Louis Jouvet, le seul à avoir donné de façon articulée vraisemblance à cette thèse, est, lorsqu’il est lu, à cet égard mal compris. Certes, on trouvera nombre de cours de lui donnés au Conservatoire de Paris où il semble supposer que dire, c’est jouer : « L’acteur croit nécessaire de donner du sens à ses répliques, alors que le texte a assez de sens en lui-même. » Ou : « Ce n’est pas de la passion, la tragédie, c’est d’abord du vers. » Ou encore : « Avant de commencer cette scène [d’Alceste], je vais te prodiguer un dernier conseil : ne le joue pas. Tu ne vas pas le jouer, tu vas le dire tout simplement, dans le mouvement qui est dans le texte, sans y mettre d’intention » et « Le théâtre, c’est d’abord un exercice de diction. »

────────────────────────────────────────

- **CONSIGNE 1**
Relevez toutes les citations de Louis Jouvet que rapporte le passage sur Jouvet.
- **CONSIGNE 2**
Prolongez le passage sur Louis Jouvet à la suite de sa dernière phrase.

────────────────────────────────────────

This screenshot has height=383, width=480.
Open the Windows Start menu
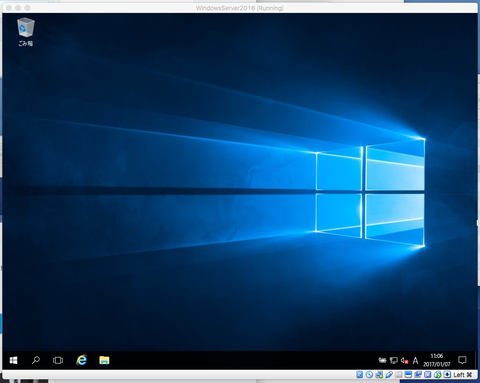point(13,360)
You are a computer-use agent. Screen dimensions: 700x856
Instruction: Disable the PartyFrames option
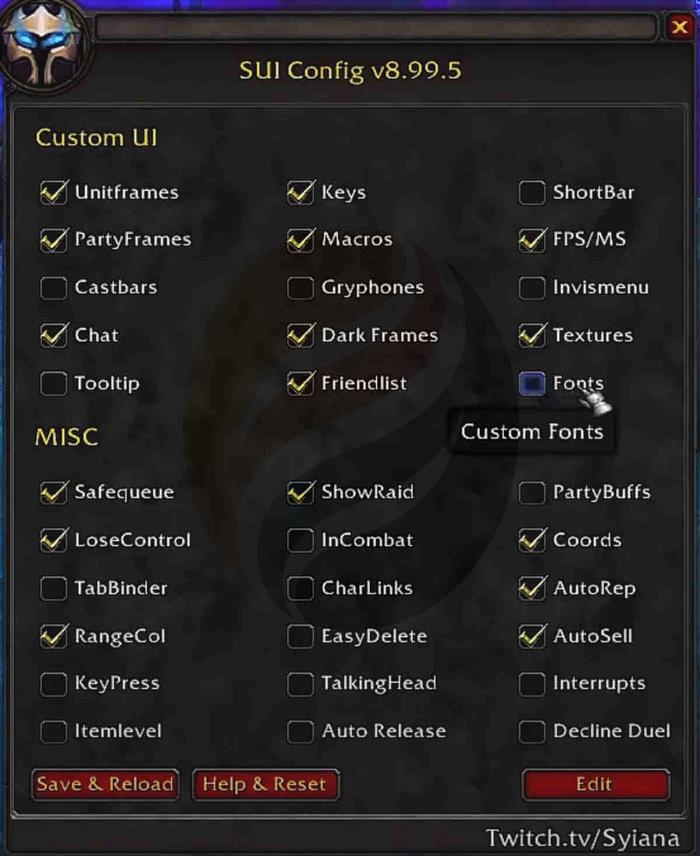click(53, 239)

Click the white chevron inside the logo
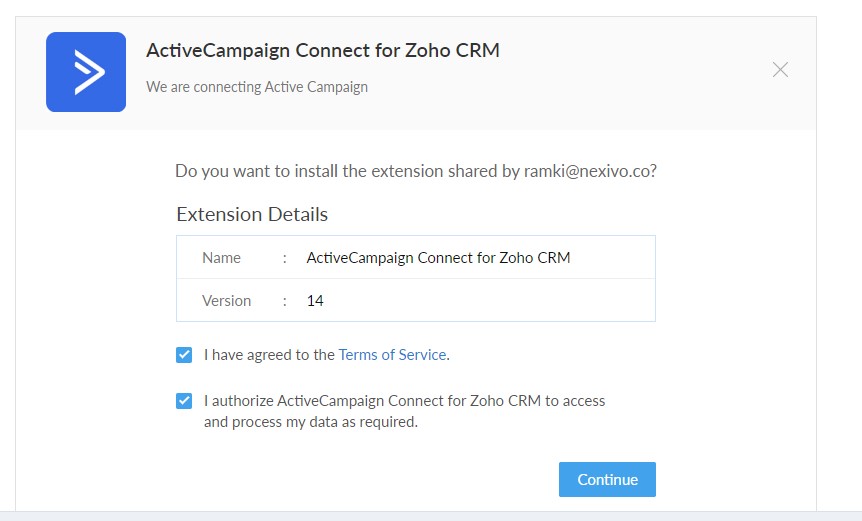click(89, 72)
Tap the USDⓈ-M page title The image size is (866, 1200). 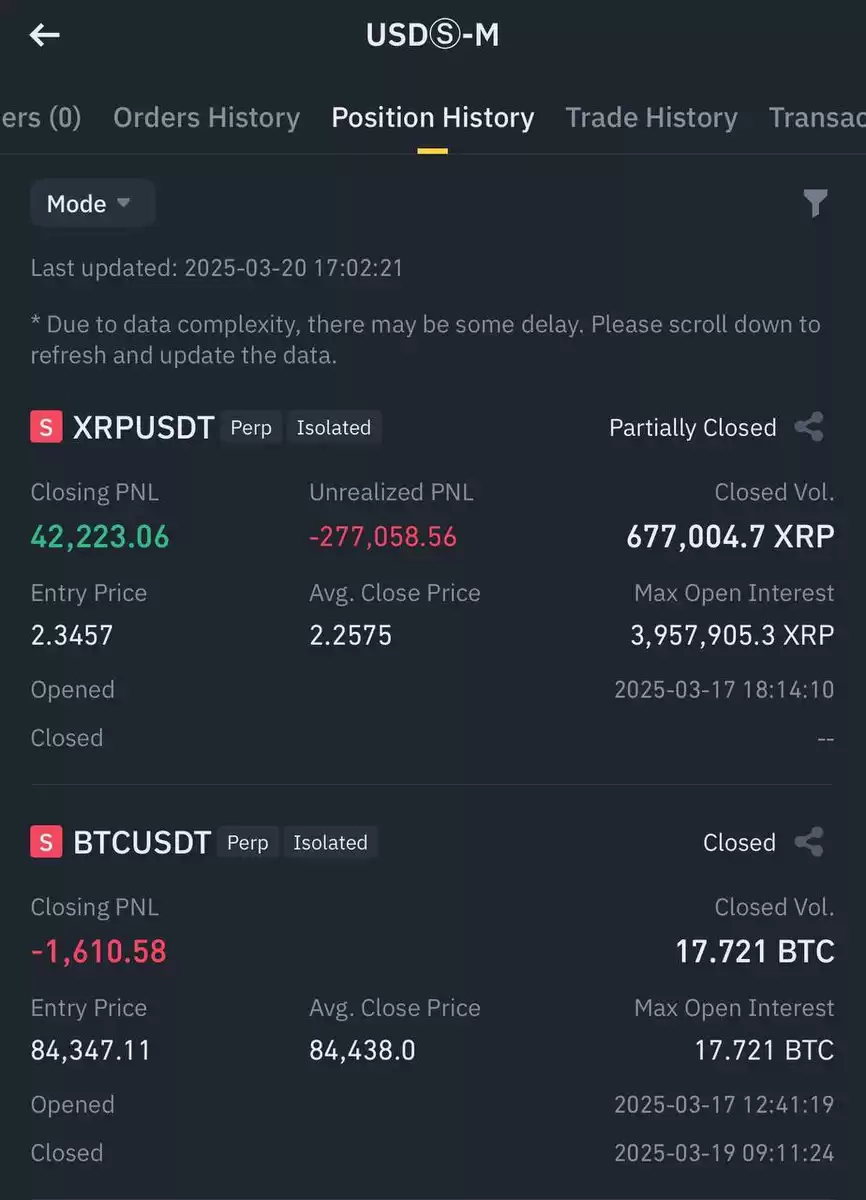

────────────────────────────────────────

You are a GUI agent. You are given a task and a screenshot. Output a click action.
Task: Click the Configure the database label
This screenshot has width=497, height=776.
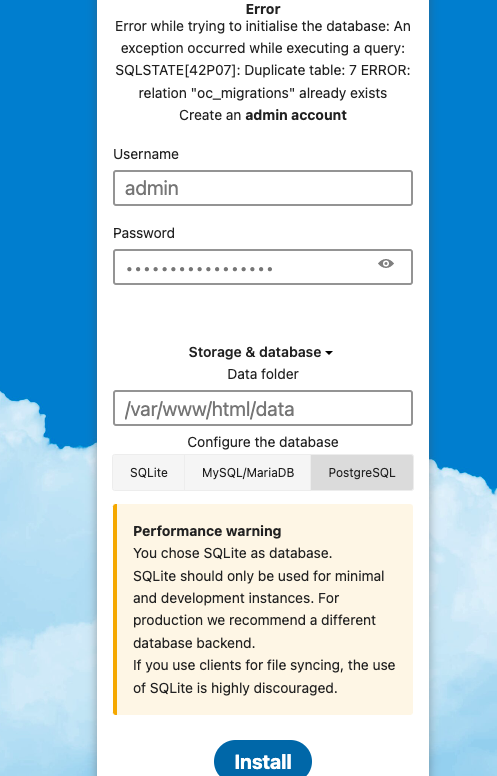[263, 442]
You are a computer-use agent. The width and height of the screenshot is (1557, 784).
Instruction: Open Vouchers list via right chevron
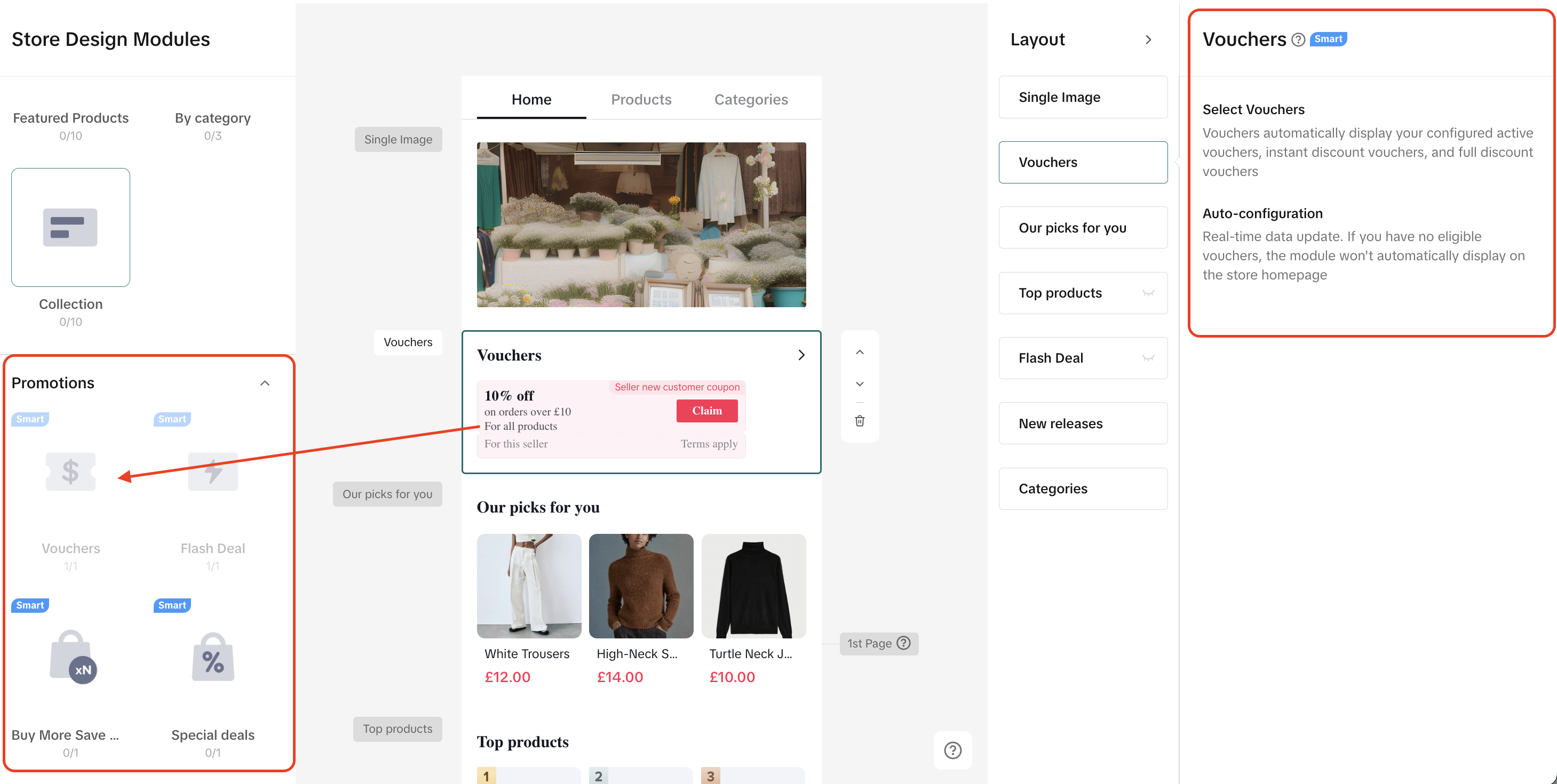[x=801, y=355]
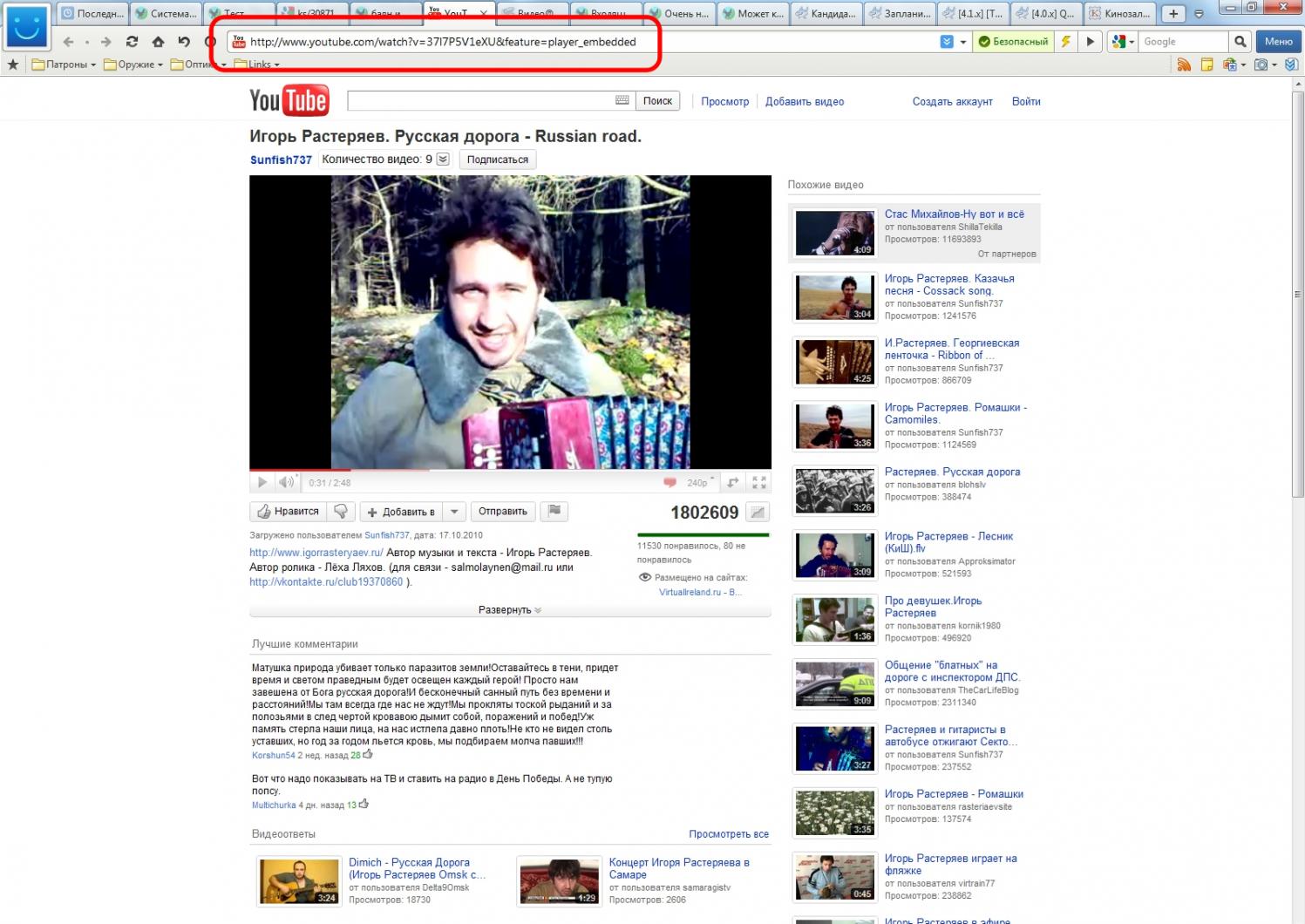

────────────────────────────────────────

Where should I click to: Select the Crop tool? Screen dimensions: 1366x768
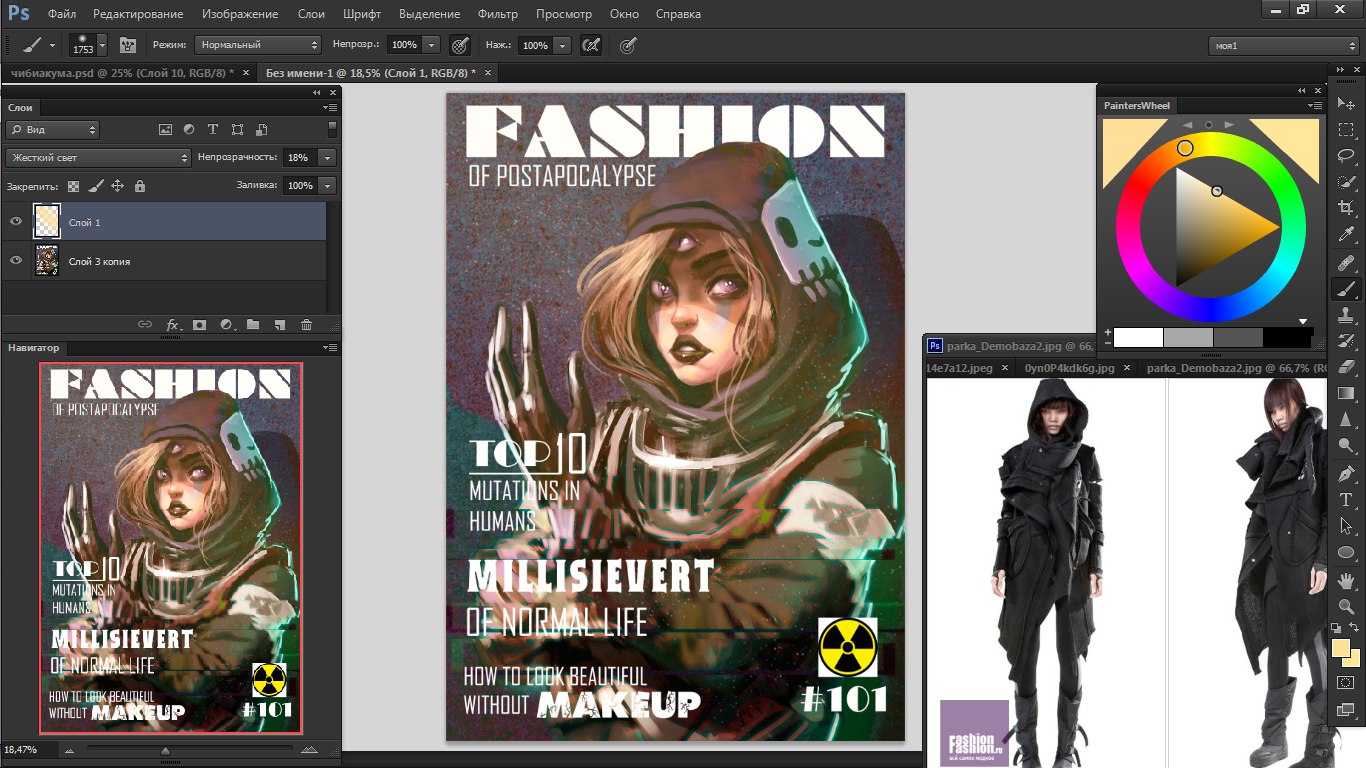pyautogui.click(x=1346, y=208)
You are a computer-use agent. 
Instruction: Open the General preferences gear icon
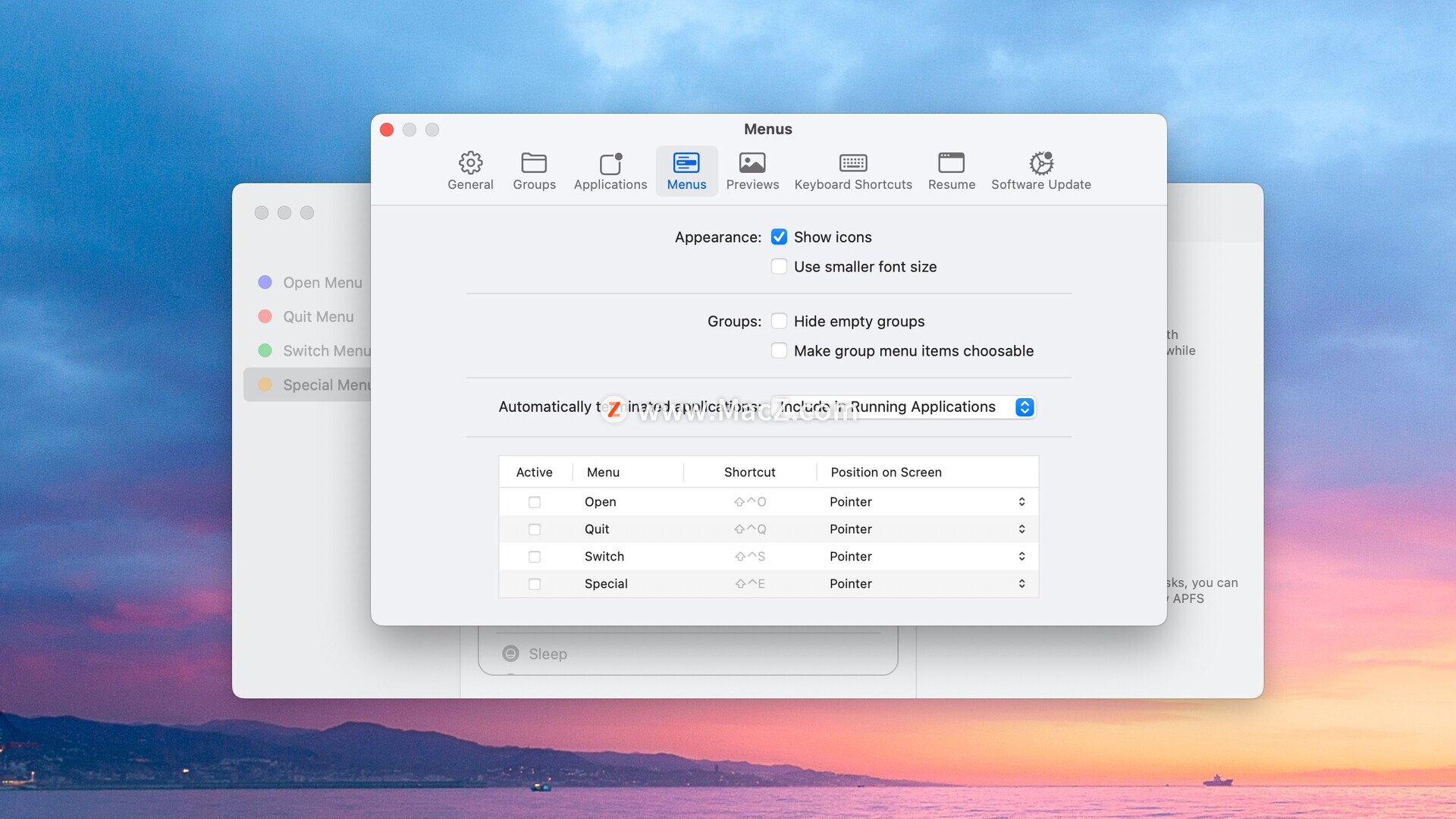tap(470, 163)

────────────────────────────────────────

- **RÉPONSE 1**
1. « L'acteur croit nécessaire de donner du sens à ses répliques, alors que le texte a assez de sens en lui-même. »
2. « Ce n'est pas de la passion, la tragédie, c'est d'abord du vers. »
3. « Avant de commencer cette scène [d'Alceste], je vais te prodiguer un dernier conseil : ne le joue pas. Tu ne vas pas le jouer, tu vas le dire tout simplement, dans le mouvement qui est dans le texte, sans y mettre d'intention »
4. « Le théâtre, c'est d'abord un exercice de diction. »

- **RÉPONSE 2**
Il faut remarquer d’abord qu’il s’exprime ainsi devant des élèves de Conservatoire et qu’on n’a pas la preuve qu’il mît ainsi en scène. Mais si on y regarde à deux fois, le nouage complexe qu’il établit entre ce qu’il appelle la phrase, le sentiment et la respiration, allant jusqu’à des énoncés expressément contradictoires (le sentiment précède la diction, la diction précède le sentiment), n’implique nullement que dire et jouer soient une seule et même chose. Ni non plus que le jeu s’ajoute à la diction comme un supplément ou un ornement. Ce qu’il appelle le sentiment – terme pour lui essentiel, mais peut-être en même temps si dénué de sens que c’est e terme qui explique les autres et qu’il en est comme l’axiome indéfinissable -, le sentiment doit impliquer la technique. Ce sont donc des termes qui s’affaiblissent et s’opposent dès qu’on les sépare, et qui se renforcent dès qu’on les associe.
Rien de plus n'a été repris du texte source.